The Intelligent Sandbox updated content packages for versions 4.8, 4.10, 4.12, 4.14, 5.0, and 5.2 are now available.
The detection packages add detection updates to Intelligent Sandbox. The updates include the following changes:
- Coverage for MortalKombat ransomware.
- Coverage for LockBit ransomware.
- Coverage for Lilith ransomware.
- Rules to detect Remcos RAT Ransomware.
- Rules to detect Input capture by keylogging.
- Rules to detect data querying from local system like system files, configuration files or local databases.
- Rules to detect clearing of windows event logs.
For more details on changes and fixes, read the Release Notes.

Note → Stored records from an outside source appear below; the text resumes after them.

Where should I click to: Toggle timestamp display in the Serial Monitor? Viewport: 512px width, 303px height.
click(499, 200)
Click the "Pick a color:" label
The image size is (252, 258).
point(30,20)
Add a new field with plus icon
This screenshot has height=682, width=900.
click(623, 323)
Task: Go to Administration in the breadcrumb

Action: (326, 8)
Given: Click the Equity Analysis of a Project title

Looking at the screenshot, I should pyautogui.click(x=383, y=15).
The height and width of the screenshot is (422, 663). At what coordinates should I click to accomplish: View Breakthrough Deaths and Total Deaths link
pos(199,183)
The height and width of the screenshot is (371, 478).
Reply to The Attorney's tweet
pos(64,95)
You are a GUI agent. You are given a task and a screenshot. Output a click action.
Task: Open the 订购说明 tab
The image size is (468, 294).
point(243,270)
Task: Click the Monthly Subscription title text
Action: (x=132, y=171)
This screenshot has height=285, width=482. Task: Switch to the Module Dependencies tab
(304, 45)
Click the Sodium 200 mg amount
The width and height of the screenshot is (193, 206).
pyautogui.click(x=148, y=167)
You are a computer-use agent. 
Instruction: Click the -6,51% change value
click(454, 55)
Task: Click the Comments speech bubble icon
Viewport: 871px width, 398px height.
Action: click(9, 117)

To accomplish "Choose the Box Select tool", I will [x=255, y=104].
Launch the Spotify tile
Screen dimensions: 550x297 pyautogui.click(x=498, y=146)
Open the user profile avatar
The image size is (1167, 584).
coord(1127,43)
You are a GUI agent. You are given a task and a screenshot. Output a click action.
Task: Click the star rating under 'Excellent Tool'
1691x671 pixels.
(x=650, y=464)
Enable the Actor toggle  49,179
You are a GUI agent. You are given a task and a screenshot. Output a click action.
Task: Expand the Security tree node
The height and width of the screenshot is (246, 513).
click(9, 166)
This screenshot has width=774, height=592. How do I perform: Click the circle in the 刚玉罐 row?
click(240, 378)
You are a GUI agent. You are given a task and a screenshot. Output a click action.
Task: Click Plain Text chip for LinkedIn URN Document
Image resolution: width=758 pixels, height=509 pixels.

Package details by version are as follows:
- atd-detection-img-5.2.0.230310-5.2.0.x86_64.rpm
- atd-detection-img-5.0.0.230310-5.0.0.x86_64.rpm
- atd-detection-img-4.14.2.230310-4.14.2.x86_64.rpm
- atd-detection-img-4.12.4.230310-4.12.4.x86_64.rpm
- atd-detection-img-4.10.2.230310-4.10.2.x86_64.rpm
- atd-detection-img-4.8.2.230310-4.8.2.x86_64.rpm
Customers can update to the detection package using the following two options:
- Product UI: Access on the Intelligent Sandbox/ATD UI at: Manage, Image & Software, Content Update, Detection Pkg.
- Product Downloads site: Customers can download the content updates, behind appropriate grant numbers, from the Product Downloads site.